But, I also grew up with a Quaker hippie mom (of the social justice and political action variety rather than the pot smoking free love variety). I had a strong awareness of the existence of racial bigotry but had yet to witness it.

All of that changed when I was thirteen and spending my summers in St. Catharines with my best friend.

I have spent a lot of time thinking about whether or not I would tell the whole truth here. I realize that I am opening myself up to some serious judgment and anger. All I can say is, I was thirteen and I only had one friend so where she went, I went.

This is what you need to know about St. Catharines in the 80’s and 90’s: It was a breeding ground for neo-nazi skinheads. The teenagers were all neatly divided into their little boxes, especially the freaks. You had boneheads (distinct from the anti-racist skinheads), mods, hippies and punks. I was none of the above but I was definitely a freak. I also had no idea how to meet new people on my own. My best friend, however was a striking mod chick much admired by many . When she started dating a nazi punk I wound up spending a lot of time around him and his friends. I hated it but I didn’t know how to avoid it without alienating someone who meant so much to me (to her credit, the boyfriend in question gave up his Nazi ways in the time they were together).
++++++++
[Exercise set]:
A. Copy the passage word for word, starting at "But, I also" and ending at "to witness it.".
B. Answer from the passage:
(i) How old was the writer when things changed?
(ii) In which town did the writer spend summers with a best friend?
(iii) Which group does the passage say was distinct from the anti-racist skinheads?
The listing comes from a separate source, not from the passage.

[Data lines]:
++++++++
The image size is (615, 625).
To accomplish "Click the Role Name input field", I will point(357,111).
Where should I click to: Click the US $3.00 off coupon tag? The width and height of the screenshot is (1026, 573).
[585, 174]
++++++++
[Outputs in order]:
A.
But, I also grew up with a Quaker hippie mom (of the social justice and political action variety rather than the pot smoking free love variety). I had a strong awareness of the existence of racial bigotry but had yet to witness it.

B.
(i) Thirteen
(ii) St. Catharines
(iii) Boneheads